──────── Task inputs ────────
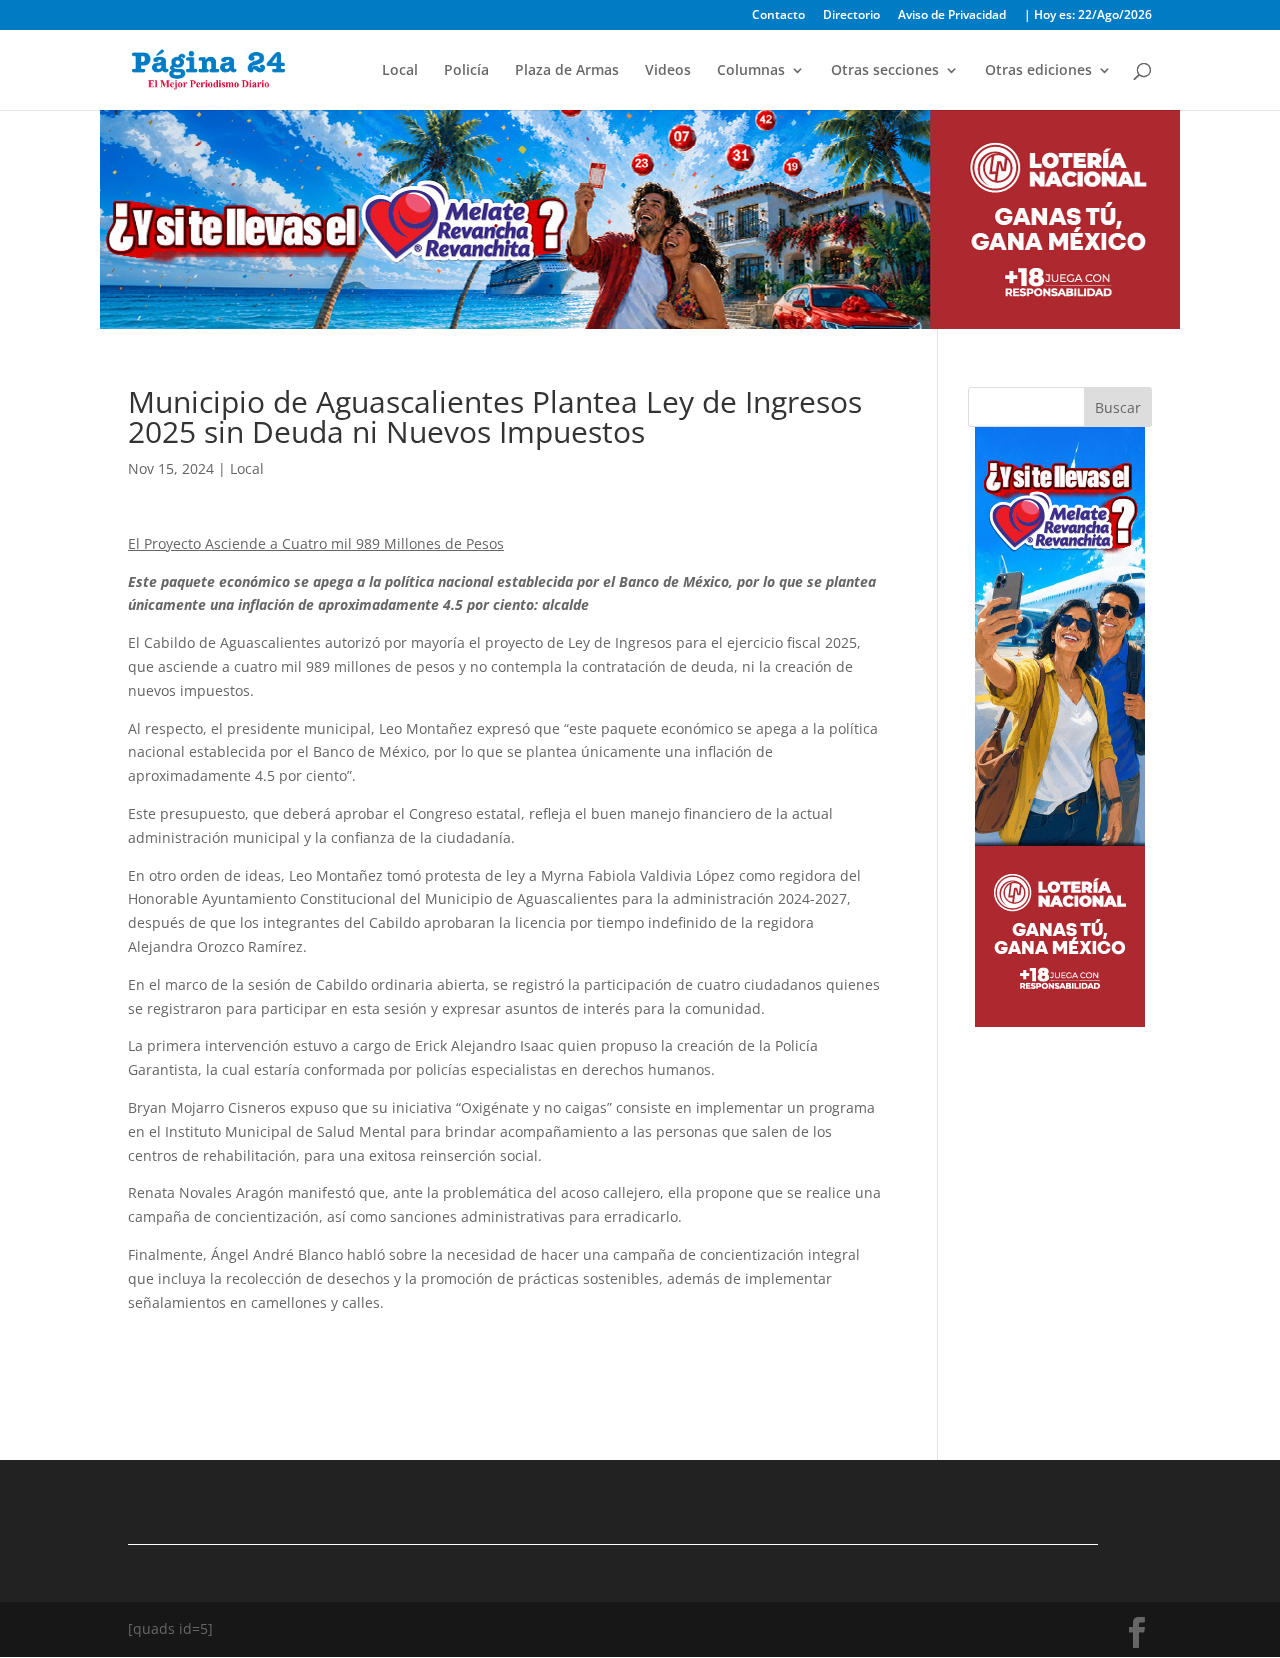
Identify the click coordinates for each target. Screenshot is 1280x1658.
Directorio (851, 16)
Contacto (778, 16)
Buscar (1118, 407)
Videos (668, 71)
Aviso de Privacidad (952, 16)
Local (400, 71)
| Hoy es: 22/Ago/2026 (1088, 16)
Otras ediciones (1038, 71)
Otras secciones (885, 71)
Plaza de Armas (567, 71)
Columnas (751, 71)
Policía (466, 71)
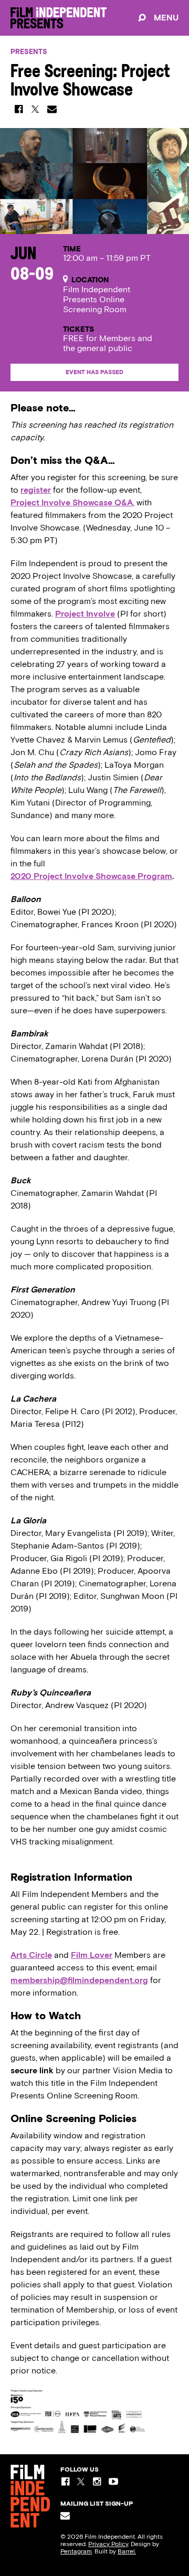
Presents (28, 52)
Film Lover (91, 1955)
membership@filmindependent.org (79, 1980)
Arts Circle (31, 1955)
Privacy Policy (108, 2544)
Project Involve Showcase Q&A (71, 502)
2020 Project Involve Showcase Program (91, 876)
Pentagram (76, 2551)
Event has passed (94, 372)
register (35, 490)
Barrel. (127, 2551)
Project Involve (85, 614)
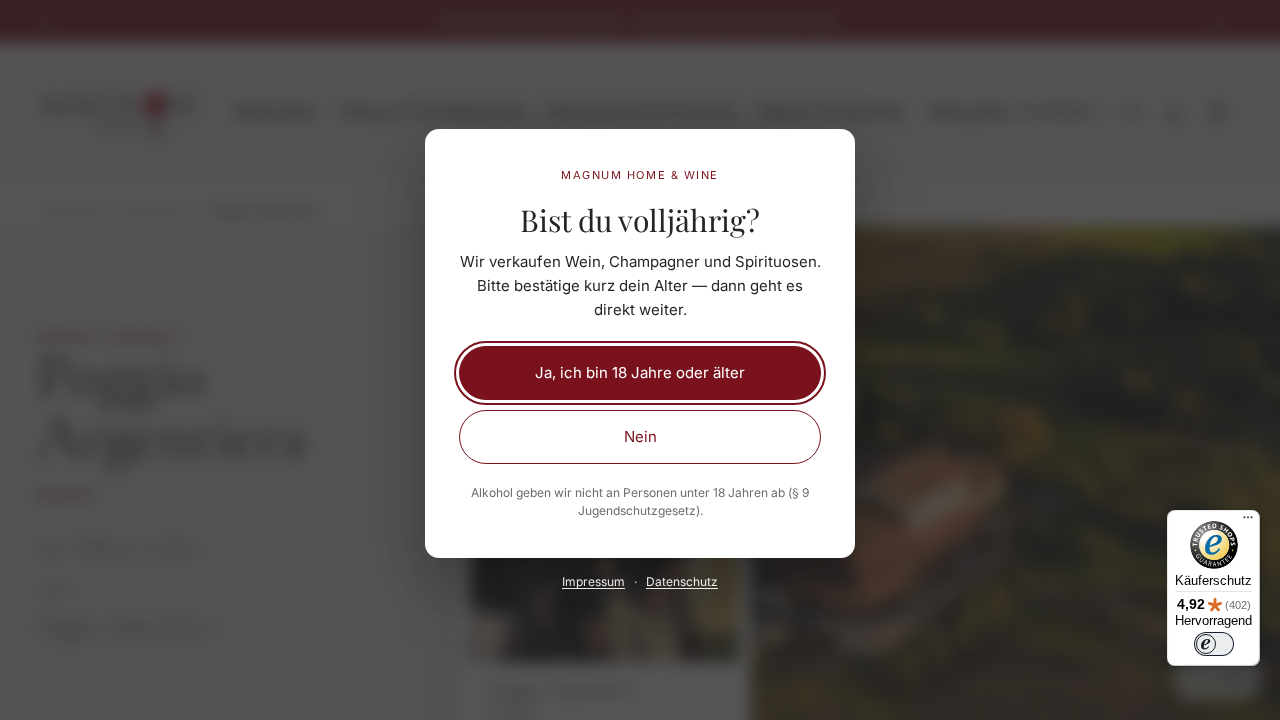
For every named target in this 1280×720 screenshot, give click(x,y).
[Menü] (1248, 522)
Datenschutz (682, 581)
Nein (640, 436)
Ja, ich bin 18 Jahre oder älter (640, 372)
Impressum (593, 581)
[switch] (1214, 644)
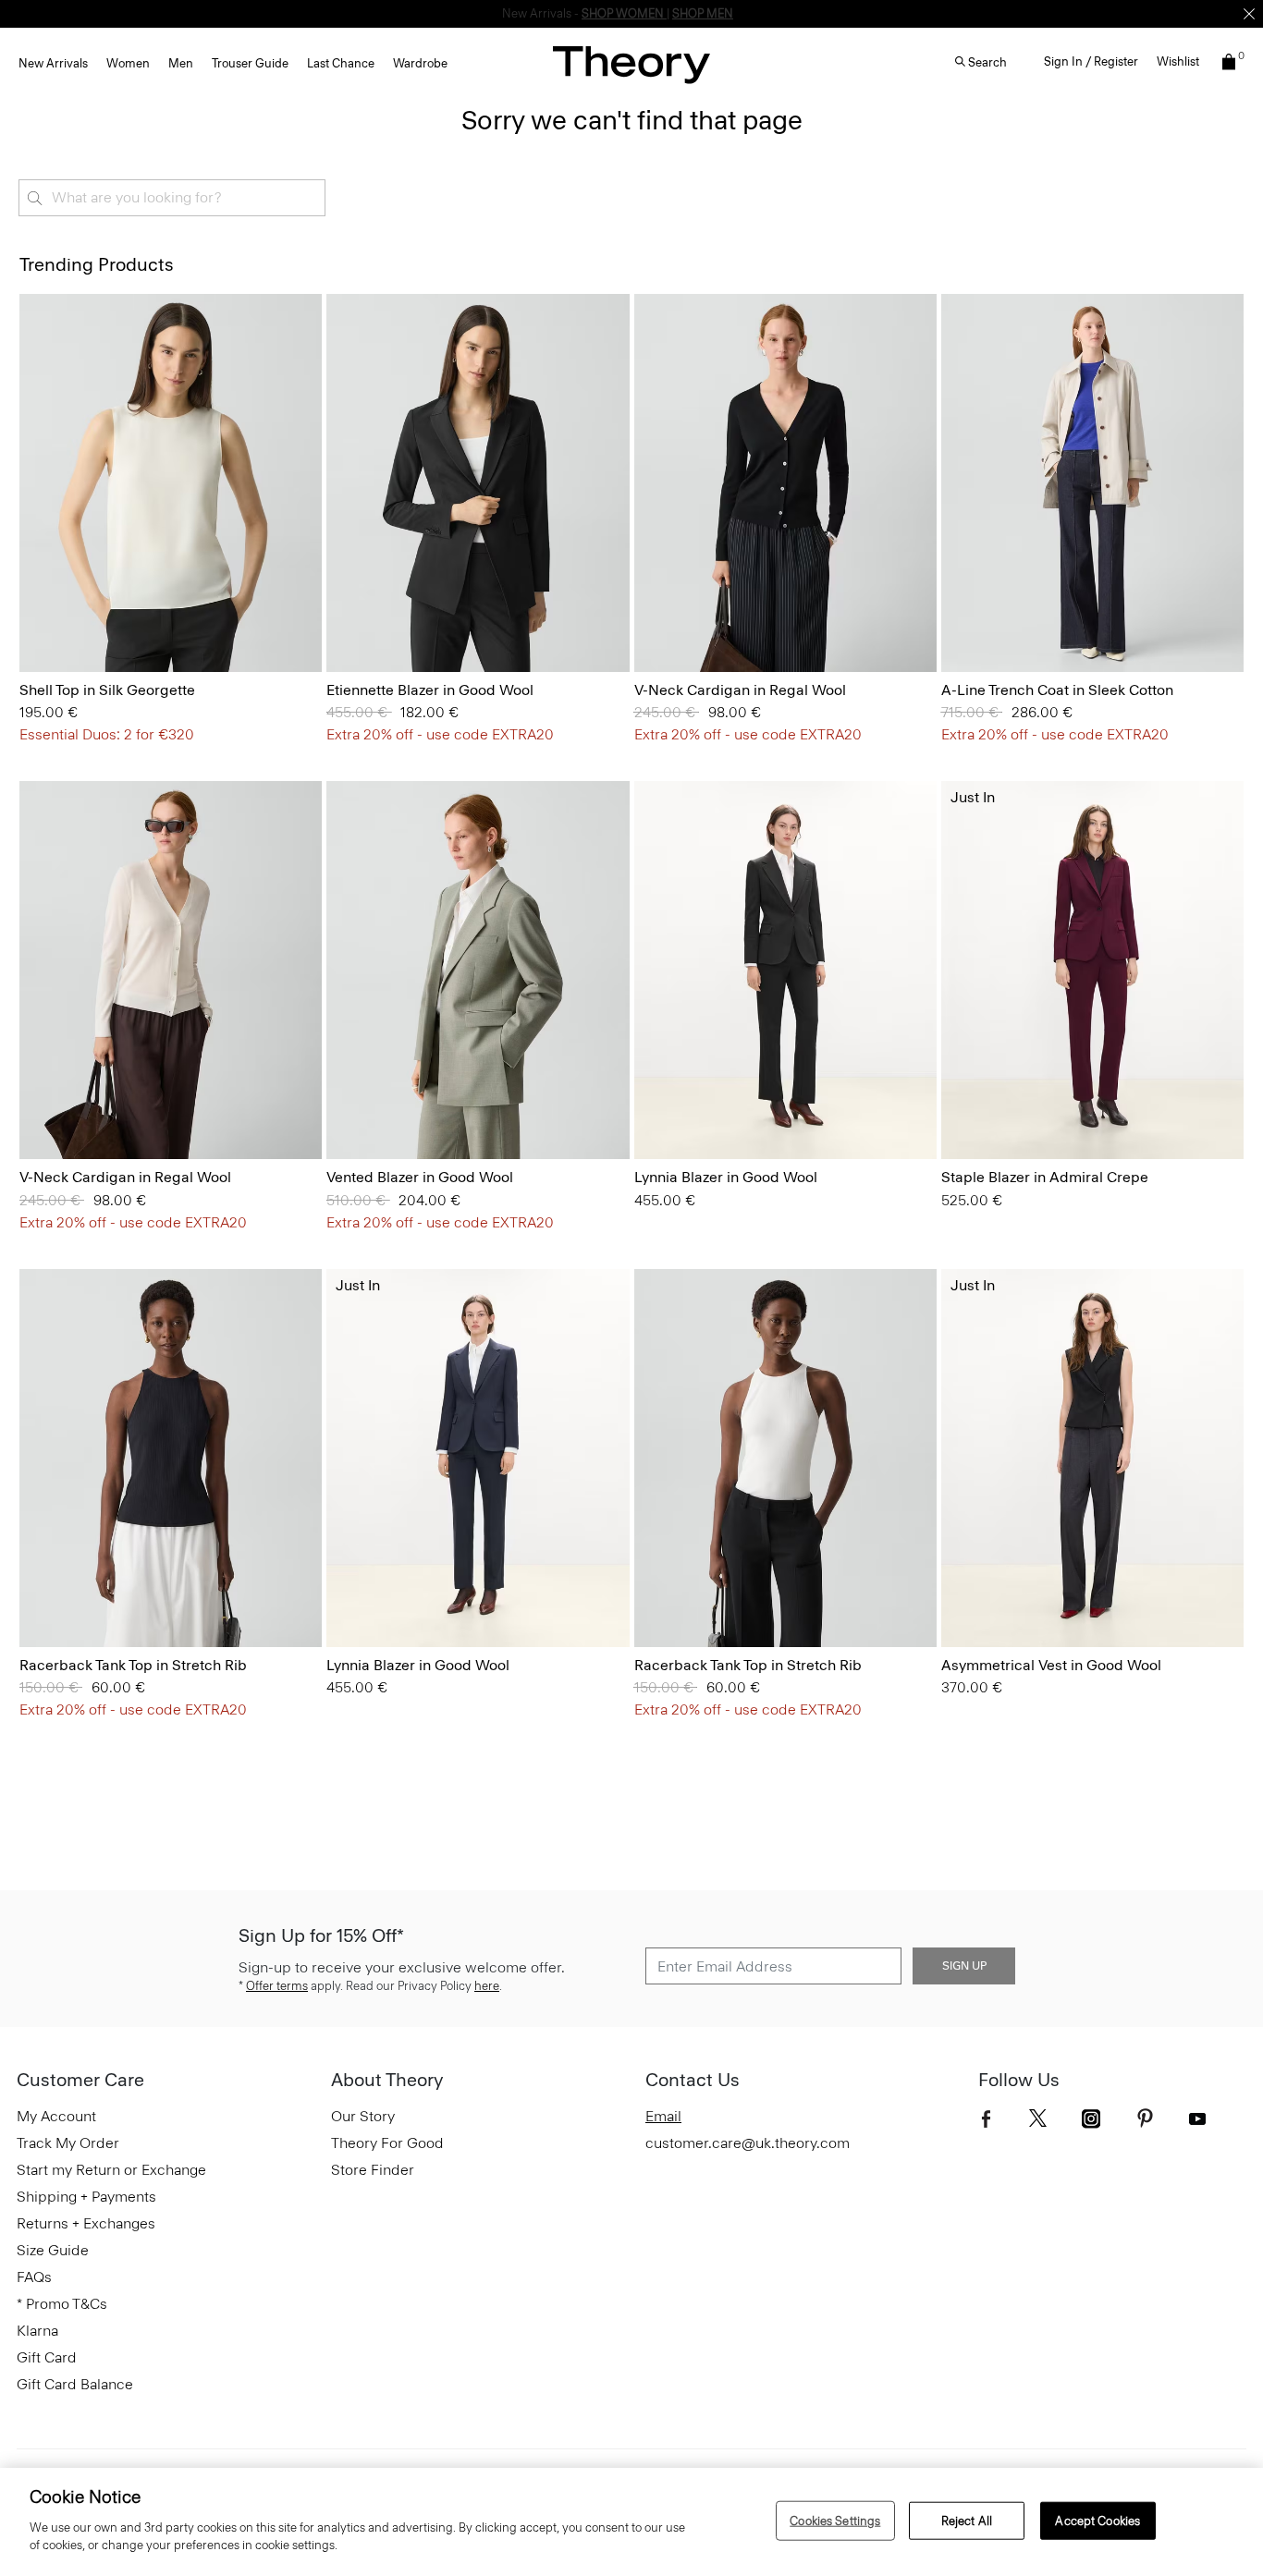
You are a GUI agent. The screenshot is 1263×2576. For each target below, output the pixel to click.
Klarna (37, 2330)
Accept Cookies (1097, 2520)
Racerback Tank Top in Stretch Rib (133, 1665)
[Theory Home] (631, 64)
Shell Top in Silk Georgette (107, 690)
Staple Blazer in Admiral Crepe (1044, 1177)
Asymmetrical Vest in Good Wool (1051, 1665)
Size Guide (53, 2250)
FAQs (34, 2277)
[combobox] (171, 197)
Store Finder (372, 2170)
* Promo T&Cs (62, 2304)
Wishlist (1178, 61)
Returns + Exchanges (86, 2223)
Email (663, 2116)
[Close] (1249, 13)
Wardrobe (420, 63)
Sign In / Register (1091, 61)
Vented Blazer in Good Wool (419, 1177)
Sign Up (964, 1965)
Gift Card (47, 2357)
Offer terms (277, 1986)
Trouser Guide (250, 63)
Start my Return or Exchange (111, 2170)
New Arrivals (53, 63)
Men (180, 63)
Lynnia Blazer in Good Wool (725, 1177)
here (486, 1986)
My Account (56, 2116)
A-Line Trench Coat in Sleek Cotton (1057, 690)
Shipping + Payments (86, 2196)
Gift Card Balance (75, 2384)
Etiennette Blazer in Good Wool (429, 690)
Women (128, 63)
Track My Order (68, 2143)
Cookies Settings (835, 2520)
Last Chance (340, 63)
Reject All (966, 2520)
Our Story (363, 2116)
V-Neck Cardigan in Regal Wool (740, 690)
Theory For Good (387, 2143)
────────
» Work to be completed
Whenever a line above includes the string "Project", copy it.

» Answer box
Project Involve Showcase Q&A (71, 502)
2020 Project Involve Showcase Program (91, 876)
Project Involve (85, 614)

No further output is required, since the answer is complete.